Playing live again, hopefully with high profile partners under the new initiative, seems fair to Barden. “It’s been a struggle to get back to music [but] I identify as a musician. It’s all I’ve ever been. I really had to put this on hold to be able to dedicate myself to advocacy work because there is a huge learning curve for me. I feel like [SHP] is self-contained enough that I can now bring those two things together. It’s a symbiotic pairing of my two lives.
Even though he returns to the stage, there’s still music Barden can’t listen to, including tunes his son loved to hear in the family van in the weeks leading up to his murder. “Little Daniel had some interesting songs,” Barden says. “Alison Krauss & Union Station’s ‘Another Day, Another Dollar’ and Steely Dan’s ‘Turn That Heartbeat Over Again’, which has a line with Michael’s name on it – and it has two cousins named Michael, so it relied on those words.” The van still sits in the Bardens’ driveway, with the unplayed CDs in the CD player. “I haven’t been able to play them since. Like literally 10 years they’ve been in my CD player in the van,” Barden says.
As he turns tragedy into transformation, Barden’s role as head of SHP’s advocacy arm, Sandy Hook Promise Action Fund, keeps him busy working on sensible gun reform. He was at the White House in July to celebrate the passage of the Bipartisan Safer Communities Act, the first major federal gun safety bill in nearly 30 years.

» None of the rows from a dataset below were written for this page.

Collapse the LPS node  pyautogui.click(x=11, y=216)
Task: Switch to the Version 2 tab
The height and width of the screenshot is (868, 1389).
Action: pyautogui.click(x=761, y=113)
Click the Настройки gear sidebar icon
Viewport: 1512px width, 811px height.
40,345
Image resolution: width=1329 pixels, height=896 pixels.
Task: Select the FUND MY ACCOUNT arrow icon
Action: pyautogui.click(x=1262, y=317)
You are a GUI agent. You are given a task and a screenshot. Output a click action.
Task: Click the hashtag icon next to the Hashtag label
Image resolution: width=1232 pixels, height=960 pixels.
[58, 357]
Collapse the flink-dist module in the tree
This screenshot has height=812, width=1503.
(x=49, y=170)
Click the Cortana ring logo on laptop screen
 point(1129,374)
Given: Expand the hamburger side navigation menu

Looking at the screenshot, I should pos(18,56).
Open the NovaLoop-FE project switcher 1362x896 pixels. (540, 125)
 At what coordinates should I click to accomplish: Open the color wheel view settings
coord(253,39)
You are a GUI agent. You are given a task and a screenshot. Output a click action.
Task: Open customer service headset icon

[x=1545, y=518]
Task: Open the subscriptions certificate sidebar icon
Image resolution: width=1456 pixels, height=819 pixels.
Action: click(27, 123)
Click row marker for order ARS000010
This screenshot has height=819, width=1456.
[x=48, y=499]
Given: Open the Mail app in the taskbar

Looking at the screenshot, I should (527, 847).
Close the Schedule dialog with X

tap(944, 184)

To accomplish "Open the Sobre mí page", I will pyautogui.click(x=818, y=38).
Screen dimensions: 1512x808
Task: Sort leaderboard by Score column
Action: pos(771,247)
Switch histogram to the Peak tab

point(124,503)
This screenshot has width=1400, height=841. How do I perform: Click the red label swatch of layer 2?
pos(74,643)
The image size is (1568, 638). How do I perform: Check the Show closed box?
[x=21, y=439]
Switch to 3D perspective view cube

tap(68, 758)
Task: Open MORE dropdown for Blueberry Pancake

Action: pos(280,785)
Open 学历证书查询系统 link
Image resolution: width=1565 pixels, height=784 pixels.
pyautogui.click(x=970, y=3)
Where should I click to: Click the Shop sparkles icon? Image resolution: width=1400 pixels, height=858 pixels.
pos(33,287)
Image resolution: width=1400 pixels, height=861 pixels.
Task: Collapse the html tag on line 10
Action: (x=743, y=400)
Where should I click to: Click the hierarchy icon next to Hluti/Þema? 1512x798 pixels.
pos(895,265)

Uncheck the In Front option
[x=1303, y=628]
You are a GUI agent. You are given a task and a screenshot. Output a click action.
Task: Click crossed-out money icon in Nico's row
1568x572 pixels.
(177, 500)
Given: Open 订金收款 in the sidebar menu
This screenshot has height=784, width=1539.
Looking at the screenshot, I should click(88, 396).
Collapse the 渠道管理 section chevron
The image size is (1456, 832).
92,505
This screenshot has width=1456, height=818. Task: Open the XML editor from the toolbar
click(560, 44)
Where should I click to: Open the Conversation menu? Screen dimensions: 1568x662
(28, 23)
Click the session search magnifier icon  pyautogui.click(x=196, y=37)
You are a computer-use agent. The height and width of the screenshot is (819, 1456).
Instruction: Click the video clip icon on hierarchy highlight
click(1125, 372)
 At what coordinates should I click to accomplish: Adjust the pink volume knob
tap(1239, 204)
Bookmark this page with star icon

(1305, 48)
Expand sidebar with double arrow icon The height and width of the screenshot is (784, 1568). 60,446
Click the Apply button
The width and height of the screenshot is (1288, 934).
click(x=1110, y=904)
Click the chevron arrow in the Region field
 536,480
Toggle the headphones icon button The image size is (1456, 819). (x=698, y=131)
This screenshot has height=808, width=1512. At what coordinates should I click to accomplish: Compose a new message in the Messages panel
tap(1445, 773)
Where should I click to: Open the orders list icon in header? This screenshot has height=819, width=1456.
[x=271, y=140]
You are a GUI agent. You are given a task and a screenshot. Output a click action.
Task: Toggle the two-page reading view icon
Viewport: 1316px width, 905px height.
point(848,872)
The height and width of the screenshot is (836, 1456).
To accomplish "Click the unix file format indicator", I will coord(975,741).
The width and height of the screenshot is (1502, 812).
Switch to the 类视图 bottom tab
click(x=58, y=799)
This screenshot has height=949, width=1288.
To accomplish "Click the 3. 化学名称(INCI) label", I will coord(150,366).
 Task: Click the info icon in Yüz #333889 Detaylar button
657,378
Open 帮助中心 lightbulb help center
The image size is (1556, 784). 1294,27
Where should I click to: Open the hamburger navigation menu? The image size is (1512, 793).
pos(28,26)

As important as the work is, it remains a double-edged sword for Barden as it is a constant reminder that he is only doing this political work because his son is deceased. “We have been heavily involved in meetings with legislators as we approach the [Bipartisan Safer Communities Act] and drafting the wording of the bill itself,” he says. “We were very proud of the work we were able to contribute to finally get this passed and enacted into law. We passed federal legislation with bipartisan support that we wrote and passed state laws. The wins along the way have all been bittersweet because Daniel is always gone.